Fine-tuning GC settings for a service allocating 2GB/s #94411

ogxd · 2023-11-06T14:19:30Z

ogxd
Nov 6, 2023

Dear .NET Community and Maintainers,

I am reaching out to seek your expertise and insights regarding a performance challenge we are facing with our ASP.NET Core 6.0 application, which is currently under significant load. Our backend service is processing billions of requests per hour, and despite our server farm's capacity, we are striving to optimize our backend code for maximum performance and minimal latency.

We have observed that a single instance of our application generates up to 2GB of allocations per second. Despite our efforts to minimize allocations, a substantial portion remains unavoidable.

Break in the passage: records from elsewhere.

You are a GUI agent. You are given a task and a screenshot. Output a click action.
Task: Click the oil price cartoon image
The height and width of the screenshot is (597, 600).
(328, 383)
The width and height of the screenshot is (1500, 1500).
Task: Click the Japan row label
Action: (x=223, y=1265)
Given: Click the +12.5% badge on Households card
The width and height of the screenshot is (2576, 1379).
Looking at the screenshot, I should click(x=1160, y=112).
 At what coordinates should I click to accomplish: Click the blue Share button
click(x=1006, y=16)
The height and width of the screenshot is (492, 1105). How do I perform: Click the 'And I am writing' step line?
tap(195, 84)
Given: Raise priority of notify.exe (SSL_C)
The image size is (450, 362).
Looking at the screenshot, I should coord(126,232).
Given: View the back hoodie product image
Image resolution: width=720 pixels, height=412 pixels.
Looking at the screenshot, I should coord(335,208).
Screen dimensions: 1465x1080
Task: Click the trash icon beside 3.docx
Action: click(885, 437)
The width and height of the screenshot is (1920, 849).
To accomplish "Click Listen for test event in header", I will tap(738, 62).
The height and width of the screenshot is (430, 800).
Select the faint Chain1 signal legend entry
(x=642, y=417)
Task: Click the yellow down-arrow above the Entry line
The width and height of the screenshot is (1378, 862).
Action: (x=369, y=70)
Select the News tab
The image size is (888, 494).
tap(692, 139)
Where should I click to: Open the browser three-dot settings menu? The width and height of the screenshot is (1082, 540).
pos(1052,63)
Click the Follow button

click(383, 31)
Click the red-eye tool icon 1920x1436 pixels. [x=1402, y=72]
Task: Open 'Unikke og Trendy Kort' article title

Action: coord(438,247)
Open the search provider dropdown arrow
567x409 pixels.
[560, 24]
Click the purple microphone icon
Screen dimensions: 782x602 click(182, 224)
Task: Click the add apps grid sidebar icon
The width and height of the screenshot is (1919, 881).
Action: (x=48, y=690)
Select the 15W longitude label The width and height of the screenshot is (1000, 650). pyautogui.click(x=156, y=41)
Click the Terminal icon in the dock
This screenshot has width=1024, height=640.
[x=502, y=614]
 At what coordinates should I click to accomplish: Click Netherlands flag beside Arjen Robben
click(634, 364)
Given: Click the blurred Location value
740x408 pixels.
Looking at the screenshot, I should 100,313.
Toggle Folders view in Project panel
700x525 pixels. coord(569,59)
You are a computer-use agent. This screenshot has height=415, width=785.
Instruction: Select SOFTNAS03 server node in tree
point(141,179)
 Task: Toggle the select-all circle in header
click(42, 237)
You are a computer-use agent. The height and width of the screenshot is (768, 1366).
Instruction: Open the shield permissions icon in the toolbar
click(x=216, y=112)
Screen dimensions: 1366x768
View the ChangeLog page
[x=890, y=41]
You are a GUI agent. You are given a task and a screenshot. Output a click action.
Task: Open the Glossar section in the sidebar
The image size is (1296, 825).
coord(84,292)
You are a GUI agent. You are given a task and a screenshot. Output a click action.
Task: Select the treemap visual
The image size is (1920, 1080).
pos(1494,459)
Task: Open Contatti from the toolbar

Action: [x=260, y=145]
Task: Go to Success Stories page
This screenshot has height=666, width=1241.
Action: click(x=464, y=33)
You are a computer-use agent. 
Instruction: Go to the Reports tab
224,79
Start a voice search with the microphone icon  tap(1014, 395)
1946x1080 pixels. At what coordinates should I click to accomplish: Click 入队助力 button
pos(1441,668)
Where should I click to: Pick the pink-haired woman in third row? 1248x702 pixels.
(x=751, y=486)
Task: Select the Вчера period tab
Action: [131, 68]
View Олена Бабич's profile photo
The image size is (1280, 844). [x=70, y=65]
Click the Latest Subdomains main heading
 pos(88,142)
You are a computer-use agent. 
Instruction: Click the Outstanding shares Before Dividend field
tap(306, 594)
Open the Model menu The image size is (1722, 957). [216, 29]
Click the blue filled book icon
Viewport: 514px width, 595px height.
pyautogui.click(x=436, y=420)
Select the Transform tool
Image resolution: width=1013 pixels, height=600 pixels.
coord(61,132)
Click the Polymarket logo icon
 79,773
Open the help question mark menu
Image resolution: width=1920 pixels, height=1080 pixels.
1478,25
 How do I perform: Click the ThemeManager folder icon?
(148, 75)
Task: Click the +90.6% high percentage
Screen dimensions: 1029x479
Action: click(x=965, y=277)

This leads to our primary concern: the Garbage Collector (GC) heuristics appear to struggle under such intense load, particularly with the volume of items to manage and the resulting heap fragmentation.

Our monitoring indicates that the GC does not trigger for longer than one second, suggesting a possible timeout mechanism that we have not found documented. When memory consumption reaches its maximum, we experience a "threshold effect," where the GC can no longer keep up, causing severe performance degradation.

As a temporary measure, we have resorted to forcing full-compacting garbage collections at regular intervals (hence the spikes on the memory on the graph). While this approach mitigates the issue, it is not a viable long-term solution and is not enough in some situations (for example on the screenshot above)

Given this context, we have several questions:

Is there an intrinsic one-second limitation for GC activity, and if so, what is the rationale behind it? Is there a way to configure the GC to extend this duration? We would prefer the GC to finish its job, even at the cost of occasional latency spikes, rather than falling behind and risking a complete application overload.
Are there additional settings or modes available that would allow for more aggressive garbage collection? We are currently operating in server GC mode.
In terms of reducing the time spent in GC, we have approximately 4GB of Gen2 data that is persistent and immutable (e.g., long-term caches). Is there a mechanism to instruct the GC to bypass these segments during collection? We have come across the FrozenObjects project but found it lacks documentation.

We are open to any suggestions or guidance you can provide. As you can see, outside of the overload situation, the CPU usage is only at about 40%, and we also have quite a margin on the network stack. It seems the GC is the bottleneck currently, so our goal is to find a way to fine-tune the garbage collection process to ensure stability and performance so that we can further increase service throughput at low latency.

Thank you for your time and assistance!

Answered by Maoni0

Nov 14, 2023

first of all, I don't see any kind of "1s threshold effect". each GC's start and end are recorded in the trace (if you open it in PerfView's GCStats view you'll see that the PauseStart for each GC (along with Pause MSec column that tells you how long this GC pauses the managed threads for). there's no GCs with more than 1s inbetween them. most of them are 200ms or less.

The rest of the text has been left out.